- WORK ORDER:
A word-for-word restatement of the whole listing is the expected answer.

- STUDY MATERIAL:
———

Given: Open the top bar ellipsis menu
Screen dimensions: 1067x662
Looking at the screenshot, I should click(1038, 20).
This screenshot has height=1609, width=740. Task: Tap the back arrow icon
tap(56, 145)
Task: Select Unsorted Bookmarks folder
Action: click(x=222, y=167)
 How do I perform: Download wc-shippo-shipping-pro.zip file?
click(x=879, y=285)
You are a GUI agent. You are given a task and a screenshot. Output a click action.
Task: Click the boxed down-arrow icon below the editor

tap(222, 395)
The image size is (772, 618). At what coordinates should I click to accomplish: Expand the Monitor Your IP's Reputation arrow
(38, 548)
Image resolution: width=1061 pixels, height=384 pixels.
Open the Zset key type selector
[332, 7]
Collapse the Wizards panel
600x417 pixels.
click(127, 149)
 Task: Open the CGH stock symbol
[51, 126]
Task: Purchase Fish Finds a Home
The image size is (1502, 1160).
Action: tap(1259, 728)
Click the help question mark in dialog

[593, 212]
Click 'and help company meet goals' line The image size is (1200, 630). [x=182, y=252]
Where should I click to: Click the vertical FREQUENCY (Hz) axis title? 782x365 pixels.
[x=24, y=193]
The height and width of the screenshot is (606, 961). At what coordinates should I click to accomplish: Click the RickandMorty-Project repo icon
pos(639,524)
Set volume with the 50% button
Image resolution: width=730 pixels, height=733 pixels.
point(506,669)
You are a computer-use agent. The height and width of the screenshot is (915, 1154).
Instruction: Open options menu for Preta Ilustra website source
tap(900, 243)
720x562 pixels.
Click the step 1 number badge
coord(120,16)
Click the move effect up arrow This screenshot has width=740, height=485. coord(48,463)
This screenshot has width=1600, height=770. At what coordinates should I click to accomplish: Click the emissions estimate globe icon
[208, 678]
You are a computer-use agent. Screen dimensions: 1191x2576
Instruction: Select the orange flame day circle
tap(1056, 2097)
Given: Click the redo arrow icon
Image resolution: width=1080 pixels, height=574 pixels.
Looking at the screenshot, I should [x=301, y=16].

———

- COMPLETED EXERCISE:
Given: Open the top bar ellipsis menu
Screen dimensions: 1067x662
Looking at the screenshot, I should click(1038, 20).
This screenshot has height=1609, width=740. Task: Tap the back arrow icon
tap(56, 145)
Task: Select Unsorted Bookmarks folder
Action: click(x=222, y=167)
 How do I perform: Download wc-shippo-shipping-pro.zip file?
click(x=879, y=285)
You are a GUI agent. You are given a task and a screenshot. Output a click action.
Task: Click the boxed down-arrow icon below the editor

tap(222, 395)
The image size is (772, 618). At what coordinates should I click to accomplish: Expand the Monitor Your IP's Reputation arrow
(38, 548)
Image resolution: width=1061 pixels, height=384 pixels.
Open the Zset key type selector
[332, 7]
Collapse the Wizards panel
600x417 pixels.
click(127, 149)
 Task: Open the CGH stock symbol
[51, 126]
Task: Purchase Fish Finds a Home
The image size is (1502, 1160).
Action: tap(1259, 728)
Click the help question mark in dialog

[593, 212]
Click 'and help company meet goals' line The image size is (1200, 630). [x=182, y=252]
Where should I click to: Click the vertical FREQUENCY (Hz) axis title? 782x365 pixels.
[x=24, y=193]
The height and width of the screenshot is (606, 961). At what coordinates should I click to accomplish: Click the RickandMorty-Project repo icon
pos(639,524)
Set volume with the 50% button
Image resolution: width=730 pixels, height=733 pixels.
point(506,669)
You are a computer-use agent. The height and width of the screenshot is (915, 1154).
Instruction: Open options menu for Preta Ilustra website source
tap(900, 243)
720x562 pixels.
Click the step 1 number badge
coord(120,16)
Click the move effect up arrow This screenshot has width=740, height=485. coord(48,463)
This screenshot has width=1600, height=770. At what coordinates should I click to accomplish: Click the emissions estimate globe icon
[208, 678]
You are a computer-use agent. Screen dimensions: 1191x2576
Instruction: Select the orange flame day circle
tap(1056, 2097)
Given: Click the redo arrow icon
Image resolution: width=1080 pixels, height=574 pixels.
Looking at the screenshot, I should [x=301, y=16].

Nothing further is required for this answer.